Any information not generally known to the public should be treated as confidential, provided that you take steps to keep your information confidential as well. When you are sharing your company’s confidential information with any third party, you’ll want to press for a definition of confidential information that is as broad as possible to avoid any argument later on that any particular piece of information was not covered by the confidentiality agreement. It can be as general as all information, whether written or oral, delivered by your company in connection with a contemplated transaction. Of course, as the recipient of such information, you’ll want to limit this definition by requiring that all information disclosed be marked ‘confidential.’

Under what circumstances would you enter into a confidentiality agreement?

Contexts in which confidentiality agreements are used include agreements with individual employees to ensure they understand their obligations to the employer; agreements with potential partners in a joint venture; supplier agreements; and agreements between companies wishing to explore a potential acquisition or merger.

Although parties often rush through the step of entering into a confidentiality agreement when their new relationship begins, and sometimes omit it entirely, it’s critical in defining the relationship’s rules.

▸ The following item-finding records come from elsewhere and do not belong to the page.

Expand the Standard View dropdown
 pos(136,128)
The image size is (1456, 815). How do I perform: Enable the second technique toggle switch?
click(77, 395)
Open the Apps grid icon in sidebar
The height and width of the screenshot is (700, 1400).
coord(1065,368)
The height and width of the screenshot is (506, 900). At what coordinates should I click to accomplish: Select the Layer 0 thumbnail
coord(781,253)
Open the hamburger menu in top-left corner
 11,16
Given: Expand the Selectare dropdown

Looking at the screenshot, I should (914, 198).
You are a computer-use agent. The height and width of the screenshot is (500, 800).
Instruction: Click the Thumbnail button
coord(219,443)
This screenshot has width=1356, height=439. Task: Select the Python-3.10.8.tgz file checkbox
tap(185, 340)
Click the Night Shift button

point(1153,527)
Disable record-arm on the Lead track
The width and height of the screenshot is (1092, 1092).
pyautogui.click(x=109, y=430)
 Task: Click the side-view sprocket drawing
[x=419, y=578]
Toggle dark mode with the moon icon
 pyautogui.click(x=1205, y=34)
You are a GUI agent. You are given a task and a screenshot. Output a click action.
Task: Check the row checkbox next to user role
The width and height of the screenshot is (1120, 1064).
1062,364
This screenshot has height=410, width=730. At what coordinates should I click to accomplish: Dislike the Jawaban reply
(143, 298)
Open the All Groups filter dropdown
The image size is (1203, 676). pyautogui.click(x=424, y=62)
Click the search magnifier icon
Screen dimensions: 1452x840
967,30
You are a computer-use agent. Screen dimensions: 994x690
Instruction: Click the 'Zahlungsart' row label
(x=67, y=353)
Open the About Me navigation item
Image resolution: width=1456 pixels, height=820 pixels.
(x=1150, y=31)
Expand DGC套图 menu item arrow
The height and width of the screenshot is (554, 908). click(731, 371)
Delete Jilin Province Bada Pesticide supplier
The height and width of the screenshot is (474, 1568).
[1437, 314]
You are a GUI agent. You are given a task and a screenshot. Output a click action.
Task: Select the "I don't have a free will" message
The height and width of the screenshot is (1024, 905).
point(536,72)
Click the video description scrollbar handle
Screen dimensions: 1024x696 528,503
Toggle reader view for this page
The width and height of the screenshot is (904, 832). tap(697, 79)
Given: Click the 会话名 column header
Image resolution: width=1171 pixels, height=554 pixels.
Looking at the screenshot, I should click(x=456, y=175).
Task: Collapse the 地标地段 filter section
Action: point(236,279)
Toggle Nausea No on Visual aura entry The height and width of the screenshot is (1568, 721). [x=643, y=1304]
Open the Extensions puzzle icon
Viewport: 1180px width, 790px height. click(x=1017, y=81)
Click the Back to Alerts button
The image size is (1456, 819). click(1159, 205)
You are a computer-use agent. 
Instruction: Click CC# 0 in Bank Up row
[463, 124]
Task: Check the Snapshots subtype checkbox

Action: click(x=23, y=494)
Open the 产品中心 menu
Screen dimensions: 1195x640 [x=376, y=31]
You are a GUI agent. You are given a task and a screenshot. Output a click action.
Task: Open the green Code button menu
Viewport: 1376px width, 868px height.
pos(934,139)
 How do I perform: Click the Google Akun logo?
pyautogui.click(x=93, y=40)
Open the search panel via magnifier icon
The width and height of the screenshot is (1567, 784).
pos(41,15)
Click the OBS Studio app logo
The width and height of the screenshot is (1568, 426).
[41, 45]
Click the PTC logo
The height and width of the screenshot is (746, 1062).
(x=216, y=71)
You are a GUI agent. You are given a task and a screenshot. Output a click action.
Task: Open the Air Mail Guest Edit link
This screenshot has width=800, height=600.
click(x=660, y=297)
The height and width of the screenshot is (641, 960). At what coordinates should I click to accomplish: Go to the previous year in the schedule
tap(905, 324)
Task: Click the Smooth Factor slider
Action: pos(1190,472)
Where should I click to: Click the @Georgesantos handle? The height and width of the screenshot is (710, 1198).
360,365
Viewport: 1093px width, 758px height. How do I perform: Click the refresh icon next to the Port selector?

These rules not only include defining what’s mine and what’s yours, but they also address the level of care a receiving party must take with your confidential information; prohibitions against reverse engineering; disclosure to governmental entities; compliance with laws to which your company and your information is subject — e.g., HIPAA, GLBA, U.S. export laws; injunctive relief should a party breach the confidentiality agreement; and what happens to the information when discussions end.

Other issues often addressed in confidentiality agreements are confidentiality of the fact that the parties are even in discussion, and nonsolicitation, which prevents a potential partner from attempting to poach your employees that they may meet in the course of exploring this potential relationship.

Are there restrictions?

Yes, there are many situations where the disclosure of confidential information is required by law. For example, judicial or governmental order or by deposition, interrogatory, request for documents, subpoena and civil investigative demand. These situations can be addressed in the confidentiality agreement as permitted exceptions. It is also interesting to note that there are certain non-U.S. jurisdictions that will not recognize an agreement that prohibits reverse engineering.

Are there occasions when you might want to terminate a confidentiality agreement?

One such situation would be when the parties enter into a definitive agreement whereby confidentiality obligations between the parties would be addressed. Another might be when one or both parties no longer wish to pursue the objective of the relationship. In that case, a well-drafted confidentiality agreement would anticipate that situation and while the parties may no longer share information, their obligations to maintain confidentiality with respect to the previously disclosed information continues for a certain period of time.